- _Source material_:
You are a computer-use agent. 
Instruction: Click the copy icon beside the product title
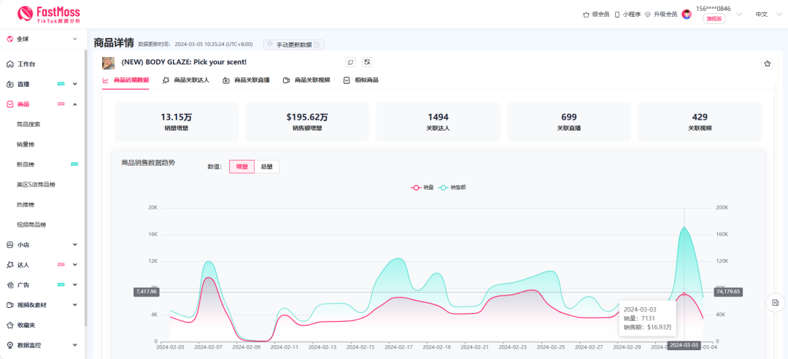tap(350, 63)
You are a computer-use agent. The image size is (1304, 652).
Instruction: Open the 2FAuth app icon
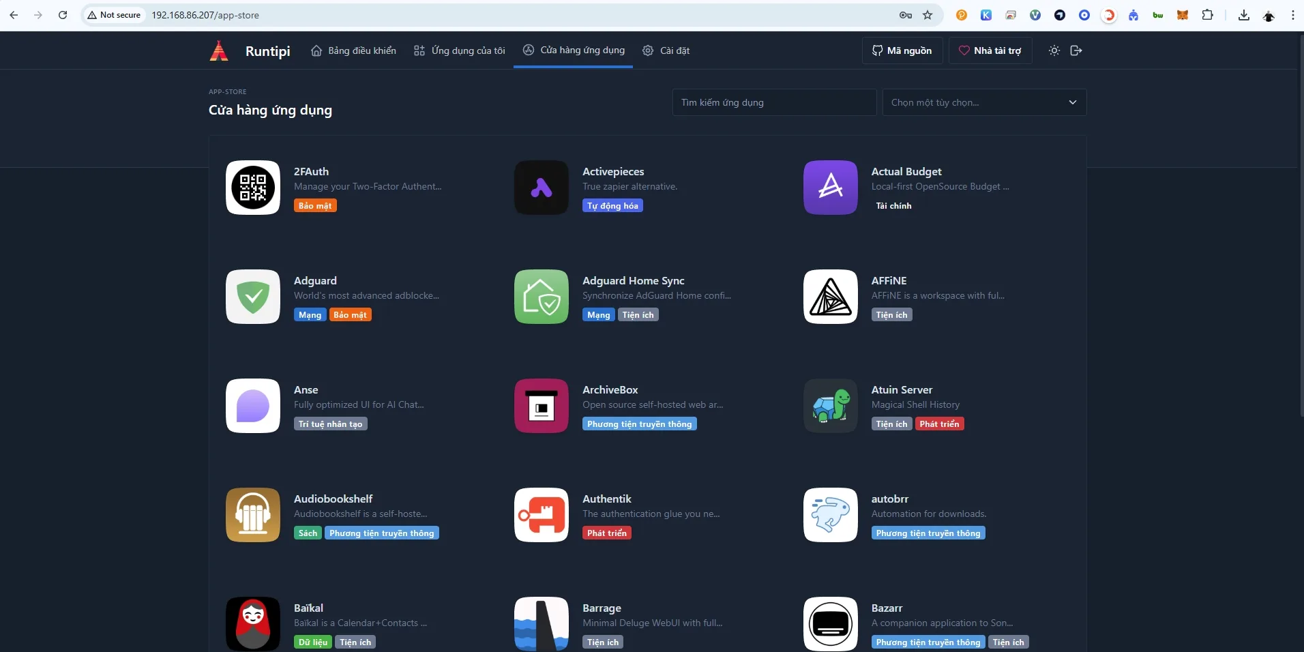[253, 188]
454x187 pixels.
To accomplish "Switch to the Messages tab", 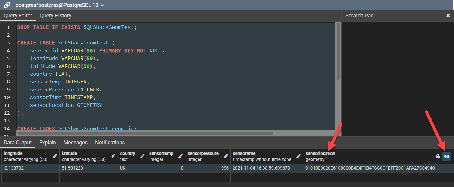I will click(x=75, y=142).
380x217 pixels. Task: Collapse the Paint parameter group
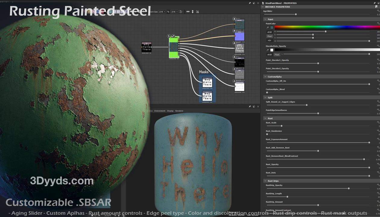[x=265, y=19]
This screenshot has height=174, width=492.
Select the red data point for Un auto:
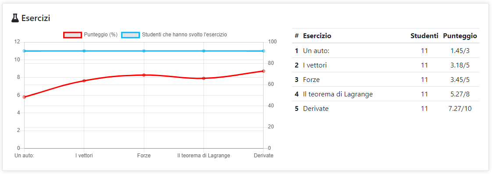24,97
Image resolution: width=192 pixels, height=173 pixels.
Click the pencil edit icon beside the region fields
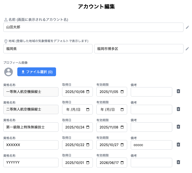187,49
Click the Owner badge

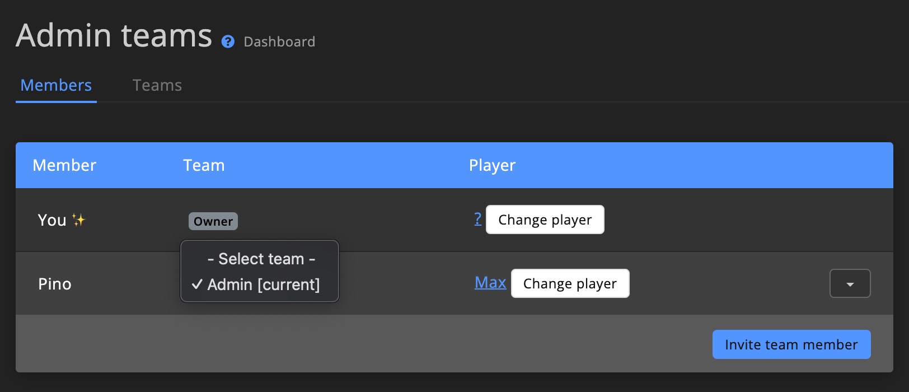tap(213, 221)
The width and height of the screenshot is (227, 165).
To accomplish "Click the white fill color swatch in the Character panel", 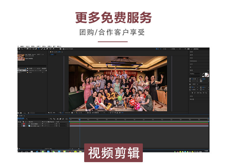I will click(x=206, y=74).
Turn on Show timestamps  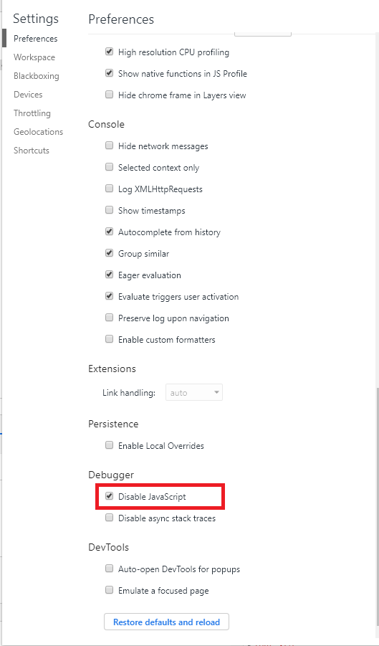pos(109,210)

- _Problem requirements_:
Nothing but the lines with "screenshot" should be returned, copied from the entries above.

- _Result of this exercise_:
This screenshot has height=174, width=492.
The width and height of the screenshot is (227, 165).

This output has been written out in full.